In less than a minute, the older nobles gathered into tight circles, sipping cocktails and complaining about Commonplace, or fuming about how well their rivals’ Ilaquan stocks were doing. Ilaqua’s GDP had eclipsed the Principality’s this quarter for the first time in history, and people weren’t happy about that.
More than half of the guests were Paragon students, though. But they had made tight circles too, muttering about professors and squad rankings and exams. Others convened in adjacent, smaller parlors, filling them up with tobacco smoke.
It reminded me of the other servants at Clementine’s house. Setting a hard boundary. Pushing people out.
And I was easy to push out. Lorne had given me a grey suit, the same color as my uniform, but everyone else wore in blue, or black, or white.

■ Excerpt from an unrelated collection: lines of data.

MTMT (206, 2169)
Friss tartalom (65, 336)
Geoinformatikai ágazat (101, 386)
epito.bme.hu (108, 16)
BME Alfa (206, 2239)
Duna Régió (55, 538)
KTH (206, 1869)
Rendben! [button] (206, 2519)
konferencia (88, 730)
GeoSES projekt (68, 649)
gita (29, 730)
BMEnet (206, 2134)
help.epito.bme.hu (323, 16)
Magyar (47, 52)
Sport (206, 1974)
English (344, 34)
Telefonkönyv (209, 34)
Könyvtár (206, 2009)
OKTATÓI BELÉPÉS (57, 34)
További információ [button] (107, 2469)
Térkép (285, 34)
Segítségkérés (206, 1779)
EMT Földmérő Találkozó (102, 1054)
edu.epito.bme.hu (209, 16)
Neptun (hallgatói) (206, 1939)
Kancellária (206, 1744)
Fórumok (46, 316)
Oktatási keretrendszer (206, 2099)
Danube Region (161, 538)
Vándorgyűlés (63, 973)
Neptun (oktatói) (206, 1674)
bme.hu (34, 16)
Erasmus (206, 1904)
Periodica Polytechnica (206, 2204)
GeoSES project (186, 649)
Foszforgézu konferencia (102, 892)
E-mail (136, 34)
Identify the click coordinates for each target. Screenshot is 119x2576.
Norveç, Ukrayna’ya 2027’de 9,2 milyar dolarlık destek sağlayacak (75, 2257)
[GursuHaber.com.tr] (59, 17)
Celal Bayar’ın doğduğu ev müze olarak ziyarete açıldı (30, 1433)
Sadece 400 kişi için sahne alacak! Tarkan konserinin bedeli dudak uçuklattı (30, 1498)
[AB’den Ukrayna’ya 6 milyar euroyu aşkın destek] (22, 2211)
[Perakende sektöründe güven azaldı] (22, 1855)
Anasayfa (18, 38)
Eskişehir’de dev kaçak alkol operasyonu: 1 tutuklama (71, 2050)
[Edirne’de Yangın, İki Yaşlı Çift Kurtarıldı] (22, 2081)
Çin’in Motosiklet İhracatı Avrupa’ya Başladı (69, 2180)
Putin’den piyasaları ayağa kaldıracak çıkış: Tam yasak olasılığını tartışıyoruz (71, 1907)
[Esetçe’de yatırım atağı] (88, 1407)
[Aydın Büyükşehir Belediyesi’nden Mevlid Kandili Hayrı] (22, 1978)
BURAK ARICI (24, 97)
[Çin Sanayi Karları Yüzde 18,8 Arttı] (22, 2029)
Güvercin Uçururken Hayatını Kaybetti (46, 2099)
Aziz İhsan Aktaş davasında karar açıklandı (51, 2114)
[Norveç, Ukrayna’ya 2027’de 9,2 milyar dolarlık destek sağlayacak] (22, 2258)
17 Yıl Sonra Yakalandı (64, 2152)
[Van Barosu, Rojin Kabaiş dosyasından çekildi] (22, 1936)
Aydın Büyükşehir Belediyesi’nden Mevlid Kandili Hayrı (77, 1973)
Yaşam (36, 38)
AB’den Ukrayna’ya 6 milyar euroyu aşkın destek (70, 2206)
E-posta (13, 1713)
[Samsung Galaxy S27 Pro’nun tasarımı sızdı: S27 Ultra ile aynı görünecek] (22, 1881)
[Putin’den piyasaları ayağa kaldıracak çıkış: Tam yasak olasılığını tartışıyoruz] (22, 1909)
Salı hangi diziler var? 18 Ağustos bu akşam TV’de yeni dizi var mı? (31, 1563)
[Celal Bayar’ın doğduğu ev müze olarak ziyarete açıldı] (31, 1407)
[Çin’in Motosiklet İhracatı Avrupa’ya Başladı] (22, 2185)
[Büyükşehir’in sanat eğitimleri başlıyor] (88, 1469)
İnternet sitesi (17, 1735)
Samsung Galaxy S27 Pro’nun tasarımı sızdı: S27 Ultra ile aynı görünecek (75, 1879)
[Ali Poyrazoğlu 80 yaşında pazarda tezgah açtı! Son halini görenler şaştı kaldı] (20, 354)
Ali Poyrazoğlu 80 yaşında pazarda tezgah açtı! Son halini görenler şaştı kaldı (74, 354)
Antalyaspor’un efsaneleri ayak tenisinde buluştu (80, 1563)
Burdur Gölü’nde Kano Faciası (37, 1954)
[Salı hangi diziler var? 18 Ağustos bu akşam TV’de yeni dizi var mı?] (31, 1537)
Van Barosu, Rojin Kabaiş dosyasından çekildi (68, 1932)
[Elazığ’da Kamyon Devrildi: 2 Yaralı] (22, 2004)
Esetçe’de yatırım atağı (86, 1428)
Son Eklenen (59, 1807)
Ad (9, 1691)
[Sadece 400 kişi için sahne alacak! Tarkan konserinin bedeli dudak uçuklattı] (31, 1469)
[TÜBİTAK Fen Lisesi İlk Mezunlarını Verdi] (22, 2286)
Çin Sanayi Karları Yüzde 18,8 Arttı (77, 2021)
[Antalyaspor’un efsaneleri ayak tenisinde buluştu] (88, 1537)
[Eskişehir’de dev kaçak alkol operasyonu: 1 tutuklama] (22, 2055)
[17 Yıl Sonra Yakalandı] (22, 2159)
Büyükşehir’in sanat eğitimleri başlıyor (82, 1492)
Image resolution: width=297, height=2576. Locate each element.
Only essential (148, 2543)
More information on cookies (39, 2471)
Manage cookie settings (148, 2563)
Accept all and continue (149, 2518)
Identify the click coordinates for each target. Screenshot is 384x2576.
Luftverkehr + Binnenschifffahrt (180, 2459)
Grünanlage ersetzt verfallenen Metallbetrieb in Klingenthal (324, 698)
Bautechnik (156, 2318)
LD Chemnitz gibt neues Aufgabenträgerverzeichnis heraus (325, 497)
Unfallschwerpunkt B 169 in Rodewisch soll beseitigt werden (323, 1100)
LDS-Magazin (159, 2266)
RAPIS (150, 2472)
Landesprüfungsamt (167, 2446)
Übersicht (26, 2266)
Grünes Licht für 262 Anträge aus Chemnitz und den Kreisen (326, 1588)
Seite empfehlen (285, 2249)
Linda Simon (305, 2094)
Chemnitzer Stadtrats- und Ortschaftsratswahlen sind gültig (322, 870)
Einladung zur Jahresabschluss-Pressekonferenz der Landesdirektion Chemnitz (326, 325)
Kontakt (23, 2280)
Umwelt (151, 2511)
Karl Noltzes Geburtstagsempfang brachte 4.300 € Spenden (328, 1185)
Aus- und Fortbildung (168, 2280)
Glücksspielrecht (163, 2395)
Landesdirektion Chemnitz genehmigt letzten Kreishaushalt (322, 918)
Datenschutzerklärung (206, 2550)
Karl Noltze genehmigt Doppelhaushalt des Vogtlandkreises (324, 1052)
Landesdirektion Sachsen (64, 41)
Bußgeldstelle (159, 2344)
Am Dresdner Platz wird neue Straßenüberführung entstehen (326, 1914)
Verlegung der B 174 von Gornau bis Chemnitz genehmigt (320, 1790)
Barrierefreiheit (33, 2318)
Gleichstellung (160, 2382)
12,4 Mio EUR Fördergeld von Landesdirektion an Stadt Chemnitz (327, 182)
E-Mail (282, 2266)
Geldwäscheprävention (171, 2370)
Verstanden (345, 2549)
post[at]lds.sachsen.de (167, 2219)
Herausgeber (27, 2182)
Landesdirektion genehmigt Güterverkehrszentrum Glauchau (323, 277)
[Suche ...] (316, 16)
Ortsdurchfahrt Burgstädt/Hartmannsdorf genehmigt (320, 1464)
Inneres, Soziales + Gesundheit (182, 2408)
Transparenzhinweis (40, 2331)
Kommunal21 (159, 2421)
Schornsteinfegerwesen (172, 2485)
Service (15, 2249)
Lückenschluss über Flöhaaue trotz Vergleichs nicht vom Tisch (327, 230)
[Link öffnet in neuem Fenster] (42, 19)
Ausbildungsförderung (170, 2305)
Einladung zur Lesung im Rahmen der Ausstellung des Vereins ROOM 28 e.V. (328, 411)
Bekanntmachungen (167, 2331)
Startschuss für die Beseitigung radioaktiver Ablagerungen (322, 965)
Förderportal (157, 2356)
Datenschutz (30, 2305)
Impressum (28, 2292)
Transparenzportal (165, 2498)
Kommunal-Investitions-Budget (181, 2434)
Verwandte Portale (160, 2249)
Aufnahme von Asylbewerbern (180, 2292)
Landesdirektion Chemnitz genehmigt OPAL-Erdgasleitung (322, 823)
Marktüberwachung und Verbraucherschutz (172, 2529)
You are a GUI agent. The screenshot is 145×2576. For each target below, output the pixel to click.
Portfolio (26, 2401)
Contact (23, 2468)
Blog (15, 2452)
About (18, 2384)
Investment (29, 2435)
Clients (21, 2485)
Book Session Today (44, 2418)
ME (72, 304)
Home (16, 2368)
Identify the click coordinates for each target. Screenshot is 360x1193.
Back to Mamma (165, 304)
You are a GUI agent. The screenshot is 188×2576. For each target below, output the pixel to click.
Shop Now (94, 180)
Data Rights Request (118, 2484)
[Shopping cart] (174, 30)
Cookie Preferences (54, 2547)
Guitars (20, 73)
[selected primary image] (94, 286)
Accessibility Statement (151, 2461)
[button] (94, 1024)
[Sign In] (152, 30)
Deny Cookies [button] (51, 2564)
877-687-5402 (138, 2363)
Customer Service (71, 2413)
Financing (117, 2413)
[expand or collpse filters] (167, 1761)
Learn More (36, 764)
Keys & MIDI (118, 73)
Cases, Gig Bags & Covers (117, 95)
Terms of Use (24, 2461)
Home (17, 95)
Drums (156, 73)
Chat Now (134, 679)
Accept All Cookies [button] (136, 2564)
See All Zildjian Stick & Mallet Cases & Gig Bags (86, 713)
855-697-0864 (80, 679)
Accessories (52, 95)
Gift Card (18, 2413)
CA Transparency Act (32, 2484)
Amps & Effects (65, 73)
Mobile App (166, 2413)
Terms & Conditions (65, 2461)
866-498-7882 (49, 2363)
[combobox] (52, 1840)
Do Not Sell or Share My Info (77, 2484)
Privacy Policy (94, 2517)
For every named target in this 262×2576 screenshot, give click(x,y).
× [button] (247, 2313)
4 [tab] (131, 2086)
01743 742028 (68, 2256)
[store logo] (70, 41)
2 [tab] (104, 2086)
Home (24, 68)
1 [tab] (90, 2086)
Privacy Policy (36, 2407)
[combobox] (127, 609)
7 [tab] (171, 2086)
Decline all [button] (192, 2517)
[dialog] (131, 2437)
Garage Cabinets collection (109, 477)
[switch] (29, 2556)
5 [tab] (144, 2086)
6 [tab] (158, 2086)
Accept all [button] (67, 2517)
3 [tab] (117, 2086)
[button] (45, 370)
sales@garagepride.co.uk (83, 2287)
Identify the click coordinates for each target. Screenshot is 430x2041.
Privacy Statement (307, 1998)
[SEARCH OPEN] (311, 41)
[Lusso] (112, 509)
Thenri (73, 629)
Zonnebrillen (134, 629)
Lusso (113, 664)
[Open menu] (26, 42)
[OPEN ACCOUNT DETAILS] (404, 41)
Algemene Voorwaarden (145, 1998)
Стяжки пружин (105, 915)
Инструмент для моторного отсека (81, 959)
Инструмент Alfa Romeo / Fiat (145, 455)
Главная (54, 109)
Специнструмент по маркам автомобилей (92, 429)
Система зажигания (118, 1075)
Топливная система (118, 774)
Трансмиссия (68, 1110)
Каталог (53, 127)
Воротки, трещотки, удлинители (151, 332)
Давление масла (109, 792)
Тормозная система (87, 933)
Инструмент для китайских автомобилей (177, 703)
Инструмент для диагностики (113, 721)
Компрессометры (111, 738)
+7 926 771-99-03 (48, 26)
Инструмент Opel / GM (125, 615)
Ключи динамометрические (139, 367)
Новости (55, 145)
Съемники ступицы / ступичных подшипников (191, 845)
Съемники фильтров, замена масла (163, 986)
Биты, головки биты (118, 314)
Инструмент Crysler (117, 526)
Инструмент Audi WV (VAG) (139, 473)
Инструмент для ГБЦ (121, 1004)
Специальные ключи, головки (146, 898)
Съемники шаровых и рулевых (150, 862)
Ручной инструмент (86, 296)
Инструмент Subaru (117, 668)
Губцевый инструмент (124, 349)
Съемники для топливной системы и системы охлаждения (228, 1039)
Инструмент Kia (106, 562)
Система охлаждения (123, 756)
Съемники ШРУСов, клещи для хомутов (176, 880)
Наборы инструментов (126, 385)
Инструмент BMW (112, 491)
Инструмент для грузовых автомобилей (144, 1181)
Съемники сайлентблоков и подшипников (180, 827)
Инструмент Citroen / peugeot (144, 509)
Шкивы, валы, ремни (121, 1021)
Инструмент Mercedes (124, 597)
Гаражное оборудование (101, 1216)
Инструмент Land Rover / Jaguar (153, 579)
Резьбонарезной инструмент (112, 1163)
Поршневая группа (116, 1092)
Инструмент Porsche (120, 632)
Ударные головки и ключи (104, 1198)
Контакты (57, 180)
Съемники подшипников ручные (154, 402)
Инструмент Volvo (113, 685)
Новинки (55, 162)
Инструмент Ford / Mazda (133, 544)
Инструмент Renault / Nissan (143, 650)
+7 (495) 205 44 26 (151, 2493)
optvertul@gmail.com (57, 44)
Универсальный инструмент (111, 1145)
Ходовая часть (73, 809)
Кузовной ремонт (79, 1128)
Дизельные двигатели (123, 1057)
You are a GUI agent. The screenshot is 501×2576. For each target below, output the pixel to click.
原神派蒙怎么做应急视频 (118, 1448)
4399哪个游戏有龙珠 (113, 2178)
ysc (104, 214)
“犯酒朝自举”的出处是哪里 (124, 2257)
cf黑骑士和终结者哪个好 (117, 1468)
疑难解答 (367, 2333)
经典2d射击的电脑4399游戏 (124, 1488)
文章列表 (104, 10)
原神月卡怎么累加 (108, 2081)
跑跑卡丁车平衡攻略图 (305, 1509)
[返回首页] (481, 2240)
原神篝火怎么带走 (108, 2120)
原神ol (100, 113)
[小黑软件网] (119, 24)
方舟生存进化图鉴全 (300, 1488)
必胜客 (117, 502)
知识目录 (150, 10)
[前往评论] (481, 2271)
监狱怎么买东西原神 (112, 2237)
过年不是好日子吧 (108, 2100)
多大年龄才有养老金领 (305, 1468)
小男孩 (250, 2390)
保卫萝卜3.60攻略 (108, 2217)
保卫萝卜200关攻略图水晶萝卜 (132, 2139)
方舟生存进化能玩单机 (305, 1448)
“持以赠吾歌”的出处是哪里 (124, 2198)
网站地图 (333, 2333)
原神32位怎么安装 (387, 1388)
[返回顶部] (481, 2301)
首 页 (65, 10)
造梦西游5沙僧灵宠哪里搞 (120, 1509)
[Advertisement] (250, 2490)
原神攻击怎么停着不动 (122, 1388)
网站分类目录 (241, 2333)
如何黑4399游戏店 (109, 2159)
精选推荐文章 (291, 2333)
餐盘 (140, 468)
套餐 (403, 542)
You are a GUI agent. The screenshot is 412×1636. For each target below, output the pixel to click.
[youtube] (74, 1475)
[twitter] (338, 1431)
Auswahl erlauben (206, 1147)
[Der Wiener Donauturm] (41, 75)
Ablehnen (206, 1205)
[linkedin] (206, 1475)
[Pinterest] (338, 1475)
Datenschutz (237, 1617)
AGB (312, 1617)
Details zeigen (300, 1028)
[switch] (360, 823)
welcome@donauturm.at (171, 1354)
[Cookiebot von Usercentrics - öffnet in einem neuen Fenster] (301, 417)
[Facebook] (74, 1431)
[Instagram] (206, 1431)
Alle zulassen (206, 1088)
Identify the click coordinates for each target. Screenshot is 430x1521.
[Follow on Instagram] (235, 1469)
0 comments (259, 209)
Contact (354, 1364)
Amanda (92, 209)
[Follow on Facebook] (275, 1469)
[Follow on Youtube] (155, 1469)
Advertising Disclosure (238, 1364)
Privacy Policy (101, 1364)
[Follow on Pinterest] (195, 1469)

The only others in grey were the servants.
So I hovered to the side, glancing around with a busy, focused expression, so it looked like I was alone on purpose, avoiding the towering plates of appetizers and pastries, declining offers of white wine or cocktails. This was just a temporary body. I didn’t want to taste anything until I’d earned it. And I’d lost all my appetite.
After half an hour of discomfort, Lorne approached me, and I found out why he’d dragged me here.
He pulled me in front of a tall woman in a shimmering blue gown, made from thousands of tiny scales, like the skin of a fish. Her wavy maroon hair had been tied back in a bun, and she smiled at me.
Isabelle Corbin. The Symphony Knight. The Scholar of Music.
And Lorne Daventry’s mother. A common-born Guardian who had refused to give her surname up to the noble she married.
She shook my hand. “Isabelle Corbin,” she said. “Wonderful to meet you. Wonderful.” Though she made eye contact with me, she seemed to almost be looking past me, like she was straining to see something behind me.
“Er – Ernest Chapman,” I said. I’d spent time around celebrities at Paragon, but this was a whole new level.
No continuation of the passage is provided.